[Quoted text]
A fluorescent leaf

Reflections on “Chlorophyll fluorescence – a practical guide”

Philip White talks to Giles Johnson and finds out that what some people call a waste of time, other people call a citation classic.

Contemporary Citation Classic: Maxwell K and Johnson GN (2000) Chlorophyll fluorescence – a practical guide. Journal of Experimental Botany 51, 659-668. https://doi.org/10.1093/jxb/51.345.659

Philip White writes: Recently, I compiled a list of Contemporary Citation Classics in Plant Sciences and promised to investigate the historical context of these papers, the authors’ motivations in writing them, and why the authors believed their paper had become so well cited. I posed these questions to Giles Johnson (University of Manchester, UK) about the seminal paper he published with Kate Maxwell in 2000. This paper was ranked #4 in my list of Contemporary Citation Classics and has been cited more than six thousand times according to Google Scholar. Here are his reflections on the paper.


It started, for me at least, at the boozy end of a conference (at the University of Leicester, I think). What do academics do when they get together in a bar? They moan.

[Required tasks]
A: Name every person mentioned in the piece on the chlorophyll fluorescence guide.
B: In the piece on the chlorophyll fluorescence guide, reproduce the passage starting with "A fluorescent leaf" and going on through "a citation classic.".
The lines after this point have nothing to do with what is asked here.

[Dataset extract]

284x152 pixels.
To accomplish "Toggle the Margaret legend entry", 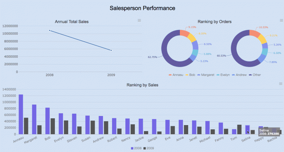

[Task answers]
A: Philip White, Giles Johnson, Kate Maxwell

B:
A fluorescent leaf

Reflections on “Chlorophyll fluorescence – a practical guide”

Philip White talks to Giles Johnson and finds out that what some people call a waste of time, other people call a citation classic.